I like nagios and software raid on my Linux boxes to make sure I don't lose any data, but I was unhappy with the script I used to monitor it. Attached is a new one that is shorter and works better, as it leaves all the work to the mdadm tool instead of trying to parse /proc/mdstat.
#!/bin/sh
# (c) 2008 Jasper Spaans <j@jasper.es>
worst=0
msg=""
for dev in /dev/md?* ; do \
mdadm --misc -t $dev
status=$?
if [ $status == 0 ]; then
msg="${msg} ${dev}: ok"
elif [ $status == 1 ] ; then
if [ worst != 2 ] ; then
worst=1
fi
msg="${msg} ${dev}: degraded"
elif [ $status == 2 ] ; then
worst=2
msg="${msg} ${dev}: unusable"
fi
done
echo $msg
exit $worst
It might be better to parse the /etc/mdadm.conf file. So your first line might read:
for dev in `cat /etc/mdadm.conf | grep md?* | sort | awk '{print $2}'` ; do \
Which avoids checking my non-existent md3-md32 devices.

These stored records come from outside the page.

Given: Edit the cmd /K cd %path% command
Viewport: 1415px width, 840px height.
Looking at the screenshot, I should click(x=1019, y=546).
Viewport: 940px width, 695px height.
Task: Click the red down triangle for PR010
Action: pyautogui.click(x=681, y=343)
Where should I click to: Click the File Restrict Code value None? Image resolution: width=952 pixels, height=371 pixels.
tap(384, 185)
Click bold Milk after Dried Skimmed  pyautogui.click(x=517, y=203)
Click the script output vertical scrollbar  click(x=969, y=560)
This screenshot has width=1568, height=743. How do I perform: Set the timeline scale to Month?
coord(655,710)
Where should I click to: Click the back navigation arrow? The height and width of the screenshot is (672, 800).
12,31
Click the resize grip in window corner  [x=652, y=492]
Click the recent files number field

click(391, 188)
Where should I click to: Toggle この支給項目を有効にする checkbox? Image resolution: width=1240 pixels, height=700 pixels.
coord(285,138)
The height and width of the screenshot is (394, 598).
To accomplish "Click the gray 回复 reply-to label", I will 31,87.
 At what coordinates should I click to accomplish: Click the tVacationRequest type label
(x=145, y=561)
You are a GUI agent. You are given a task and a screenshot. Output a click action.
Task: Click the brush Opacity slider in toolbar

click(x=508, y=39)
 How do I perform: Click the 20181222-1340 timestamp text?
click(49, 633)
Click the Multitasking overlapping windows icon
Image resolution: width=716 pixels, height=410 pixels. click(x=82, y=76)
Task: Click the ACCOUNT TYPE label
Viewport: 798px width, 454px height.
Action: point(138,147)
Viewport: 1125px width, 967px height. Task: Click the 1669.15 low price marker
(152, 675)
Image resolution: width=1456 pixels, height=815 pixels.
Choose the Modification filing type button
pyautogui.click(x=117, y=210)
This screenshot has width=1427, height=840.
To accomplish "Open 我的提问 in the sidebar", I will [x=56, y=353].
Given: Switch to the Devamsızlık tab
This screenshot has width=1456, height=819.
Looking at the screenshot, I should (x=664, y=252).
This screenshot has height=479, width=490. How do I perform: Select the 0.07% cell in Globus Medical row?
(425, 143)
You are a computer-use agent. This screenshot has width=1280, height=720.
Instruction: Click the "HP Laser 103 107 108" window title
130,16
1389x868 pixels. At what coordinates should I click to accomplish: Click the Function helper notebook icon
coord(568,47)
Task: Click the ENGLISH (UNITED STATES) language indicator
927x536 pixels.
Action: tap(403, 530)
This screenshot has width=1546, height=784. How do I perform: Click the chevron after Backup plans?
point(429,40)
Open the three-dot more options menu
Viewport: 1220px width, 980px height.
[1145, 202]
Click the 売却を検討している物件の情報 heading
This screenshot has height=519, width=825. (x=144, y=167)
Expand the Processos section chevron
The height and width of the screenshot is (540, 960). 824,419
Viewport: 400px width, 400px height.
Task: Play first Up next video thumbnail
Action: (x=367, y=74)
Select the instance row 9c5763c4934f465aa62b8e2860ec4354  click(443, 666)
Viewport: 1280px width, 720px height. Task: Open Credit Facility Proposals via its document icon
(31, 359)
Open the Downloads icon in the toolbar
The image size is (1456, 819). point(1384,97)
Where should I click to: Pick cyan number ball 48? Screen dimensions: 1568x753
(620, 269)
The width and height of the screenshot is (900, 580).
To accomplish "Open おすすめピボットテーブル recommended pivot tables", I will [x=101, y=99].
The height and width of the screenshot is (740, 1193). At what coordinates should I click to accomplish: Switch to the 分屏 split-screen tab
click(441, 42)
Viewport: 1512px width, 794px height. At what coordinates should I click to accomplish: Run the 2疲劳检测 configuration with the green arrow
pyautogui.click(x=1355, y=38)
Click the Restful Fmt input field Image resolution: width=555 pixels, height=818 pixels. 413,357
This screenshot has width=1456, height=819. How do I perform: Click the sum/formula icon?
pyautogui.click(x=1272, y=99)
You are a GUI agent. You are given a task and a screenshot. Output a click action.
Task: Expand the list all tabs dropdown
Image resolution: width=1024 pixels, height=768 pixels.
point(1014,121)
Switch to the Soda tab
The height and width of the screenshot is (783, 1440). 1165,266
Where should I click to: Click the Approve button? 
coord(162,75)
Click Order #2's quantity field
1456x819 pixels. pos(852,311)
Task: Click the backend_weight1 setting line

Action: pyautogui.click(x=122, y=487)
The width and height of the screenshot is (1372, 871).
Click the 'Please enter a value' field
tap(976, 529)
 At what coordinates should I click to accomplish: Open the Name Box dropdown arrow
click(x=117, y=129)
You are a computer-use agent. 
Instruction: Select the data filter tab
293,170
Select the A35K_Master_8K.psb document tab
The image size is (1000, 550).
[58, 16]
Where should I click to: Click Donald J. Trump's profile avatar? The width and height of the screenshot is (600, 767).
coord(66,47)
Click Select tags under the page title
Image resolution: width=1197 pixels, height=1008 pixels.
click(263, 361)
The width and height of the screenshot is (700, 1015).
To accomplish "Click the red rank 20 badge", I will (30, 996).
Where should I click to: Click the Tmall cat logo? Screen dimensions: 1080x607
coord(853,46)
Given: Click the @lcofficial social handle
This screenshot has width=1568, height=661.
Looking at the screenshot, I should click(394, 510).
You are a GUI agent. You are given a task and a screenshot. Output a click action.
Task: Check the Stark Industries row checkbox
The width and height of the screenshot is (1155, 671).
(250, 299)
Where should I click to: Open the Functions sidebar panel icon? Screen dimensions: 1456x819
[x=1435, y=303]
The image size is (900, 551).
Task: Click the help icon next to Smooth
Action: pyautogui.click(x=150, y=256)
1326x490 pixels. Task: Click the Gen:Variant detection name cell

The line I would replace would be line FIVE (the initialization of the "for" loop) and not line ONE.
The reason I find this necessary is because, in SL4.3 (fedora variant), there are 32 "md" devices listed in /dev even though they may not be all used.
Thus the correction just looks at those devices defined in /etc/mdadm.conf, which is where one would want to look.